## Task objective
Return every line below in which "will" appears.

## Data under study
# # # # #

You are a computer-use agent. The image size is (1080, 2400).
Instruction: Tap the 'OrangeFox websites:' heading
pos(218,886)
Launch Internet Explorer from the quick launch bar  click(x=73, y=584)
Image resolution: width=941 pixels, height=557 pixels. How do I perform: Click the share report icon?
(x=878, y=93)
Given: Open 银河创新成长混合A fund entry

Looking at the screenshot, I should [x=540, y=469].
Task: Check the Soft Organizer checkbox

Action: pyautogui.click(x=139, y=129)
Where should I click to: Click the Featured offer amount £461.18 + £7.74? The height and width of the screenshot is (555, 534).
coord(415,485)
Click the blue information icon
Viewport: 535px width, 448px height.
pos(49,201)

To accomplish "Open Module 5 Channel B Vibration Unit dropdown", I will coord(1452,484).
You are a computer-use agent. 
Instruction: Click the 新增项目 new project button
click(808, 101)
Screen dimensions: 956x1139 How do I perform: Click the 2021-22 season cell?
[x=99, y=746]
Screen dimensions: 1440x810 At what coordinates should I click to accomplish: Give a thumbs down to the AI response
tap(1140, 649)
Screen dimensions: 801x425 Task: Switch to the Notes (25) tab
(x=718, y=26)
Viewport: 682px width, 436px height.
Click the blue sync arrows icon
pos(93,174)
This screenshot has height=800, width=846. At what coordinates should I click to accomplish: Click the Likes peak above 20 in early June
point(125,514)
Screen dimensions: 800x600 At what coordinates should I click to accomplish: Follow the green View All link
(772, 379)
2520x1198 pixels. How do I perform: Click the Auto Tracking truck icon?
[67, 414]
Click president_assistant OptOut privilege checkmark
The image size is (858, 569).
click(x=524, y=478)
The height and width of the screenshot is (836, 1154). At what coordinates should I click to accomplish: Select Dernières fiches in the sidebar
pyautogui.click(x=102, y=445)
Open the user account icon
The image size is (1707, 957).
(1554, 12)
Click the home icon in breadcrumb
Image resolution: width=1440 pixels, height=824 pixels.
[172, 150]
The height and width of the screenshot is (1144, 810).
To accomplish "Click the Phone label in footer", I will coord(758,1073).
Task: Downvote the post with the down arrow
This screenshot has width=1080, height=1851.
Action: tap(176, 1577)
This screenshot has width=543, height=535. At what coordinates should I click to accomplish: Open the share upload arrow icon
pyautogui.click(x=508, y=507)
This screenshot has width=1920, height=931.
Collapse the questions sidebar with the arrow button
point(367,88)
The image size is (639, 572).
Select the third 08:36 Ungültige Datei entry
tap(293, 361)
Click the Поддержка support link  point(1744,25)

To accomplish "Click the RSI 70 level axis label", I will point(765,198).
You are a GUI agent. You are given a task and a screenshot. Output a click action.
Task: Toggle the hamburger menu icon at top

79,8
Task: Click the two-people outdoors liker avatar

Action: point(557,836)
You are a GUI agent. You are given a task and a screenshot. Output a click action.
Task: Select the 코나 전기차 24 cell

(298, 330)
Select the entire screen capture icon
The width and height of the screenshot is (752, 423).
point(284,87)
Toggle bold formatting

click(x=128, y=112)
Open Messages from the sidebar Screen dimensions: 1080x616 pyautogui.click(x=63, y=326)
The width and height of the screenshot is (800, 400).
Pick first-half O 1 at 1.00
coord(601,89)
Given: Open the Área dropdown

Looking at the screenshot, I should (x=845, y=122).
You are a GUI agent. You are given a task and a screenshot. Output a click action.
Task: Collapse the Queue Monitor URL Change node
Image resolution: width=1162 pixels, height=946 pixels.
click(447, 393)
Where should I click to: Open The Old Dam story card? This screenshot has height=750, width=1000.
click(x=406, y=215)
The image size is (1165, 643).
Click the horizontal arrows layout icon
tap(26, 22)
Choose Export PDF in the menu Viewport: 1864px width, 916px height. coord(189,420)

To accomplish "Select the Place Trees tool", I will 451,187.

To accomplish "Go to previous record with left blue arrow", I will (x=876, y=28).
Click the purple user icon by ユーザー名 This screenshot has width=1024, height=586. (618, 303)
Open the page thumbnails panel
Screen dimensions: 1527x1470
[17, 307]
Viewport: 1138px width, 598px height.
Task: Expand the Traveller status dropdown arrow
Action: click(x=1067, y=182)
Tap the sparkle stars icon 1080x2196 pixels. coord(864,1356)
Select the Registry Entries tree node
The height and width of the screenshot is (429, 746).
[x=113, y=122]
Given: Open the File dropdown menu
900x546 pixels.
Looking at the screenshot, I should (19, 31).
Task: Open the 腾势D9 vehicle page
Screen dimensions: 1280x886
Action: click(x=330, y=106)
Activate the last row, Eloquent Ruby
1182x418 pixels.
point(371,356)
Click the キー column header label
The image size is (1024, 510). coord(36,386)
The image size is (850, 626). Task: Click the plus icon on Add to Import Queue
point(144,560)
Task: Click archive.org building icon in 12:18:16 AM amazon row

# # # # #

## Result
To accomplish "Open Module 5 Channel B Vibration Unit dropdown", I will coord(1452,484).
To accomplish "Click the Phone label in footer", I will coord(758,1073).
To accomplish "Click the RSI 70 level axis label", I will point(765,198).
To accomplish "Select the Place Trees tool", I will 451,187.
To accomplish "Go to previous record with left blue arrow", I will (x=876, y=28).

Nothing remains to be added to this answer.